Collection entries:
──────────

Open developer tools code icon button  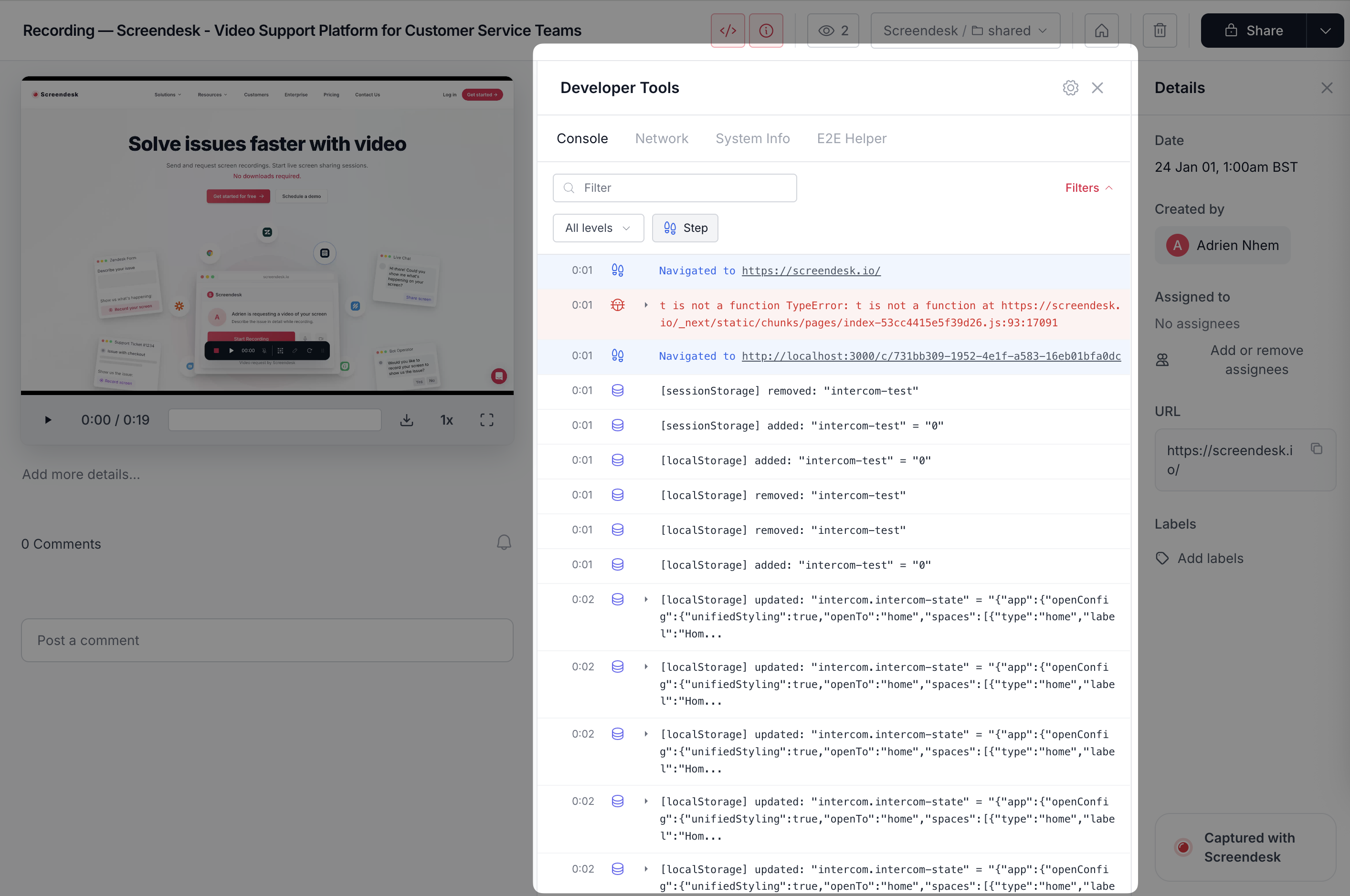728,31
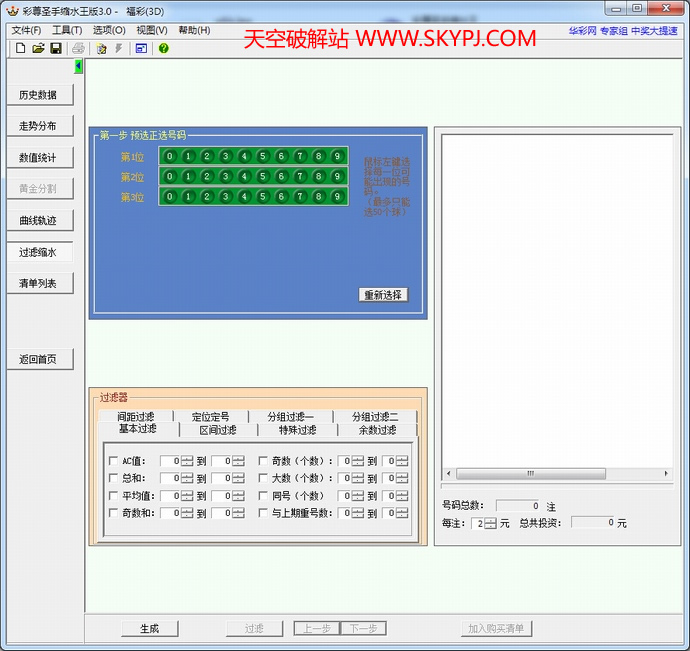Click the Open folder toolbar icon
Screen dimensions: 690x651
pyautogui.click(x=38, y=48)
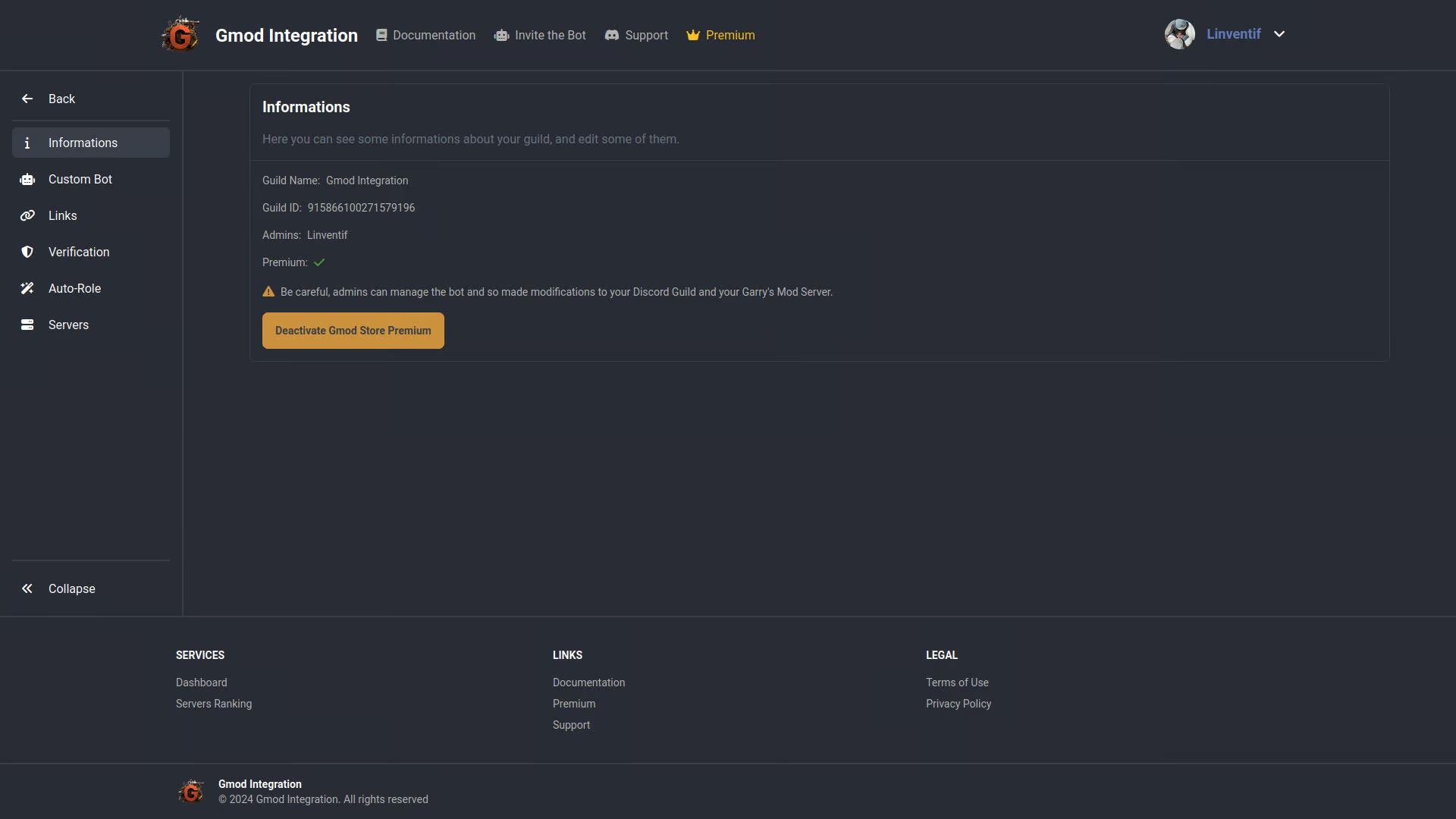The height and width of the screenshot is (819, 1456).
Task: Open the Servers Ranking footer link
Action: click(214, 704)
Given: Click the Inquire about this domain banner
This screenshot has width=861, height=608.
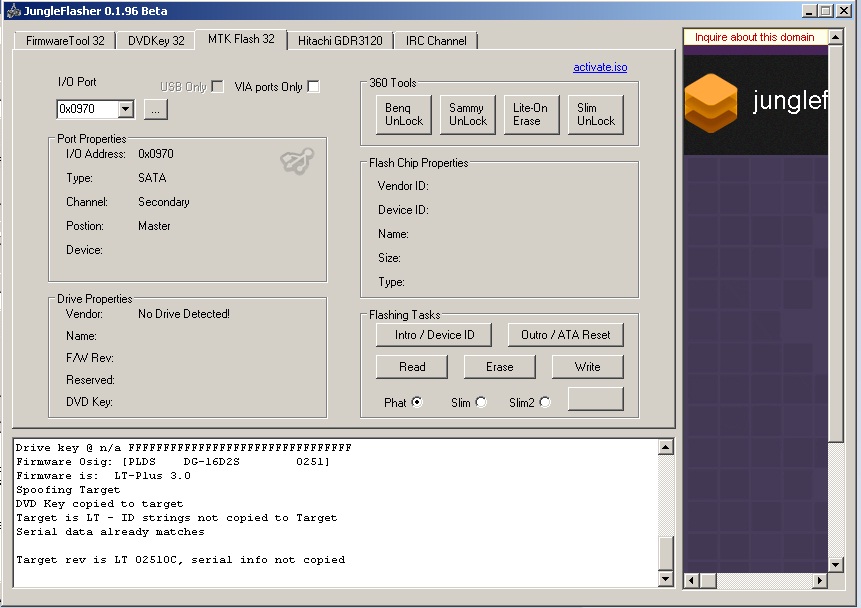Looking at the screenshot, I should coord(755,37).
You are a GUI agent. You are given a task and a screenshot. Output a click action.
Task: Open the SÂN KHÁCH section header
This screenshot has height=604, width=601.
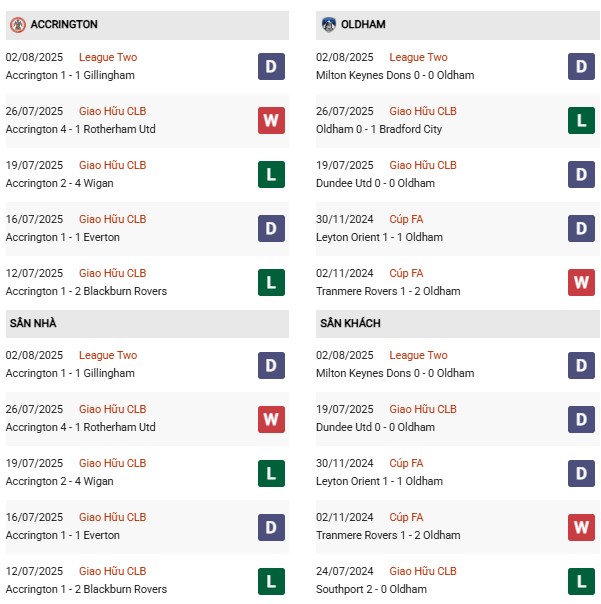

──────────

■ **Task objective**: Please reproduce word for word the entries from the line with "Given: Click the" up to and including the last line above. Leave out the pictures.

■ **Answer to the exercise**:
Given: Click the Inquire about this domain banner
This screenshot has width=861, height=608.
Looking at the screenshot, I should coord(755,37).
You are a GUI agent. You are given a task and a screenshot. Output a click action.
Task: Open the SÂN KHÁCH section header
This screenshot has height=604, width=601.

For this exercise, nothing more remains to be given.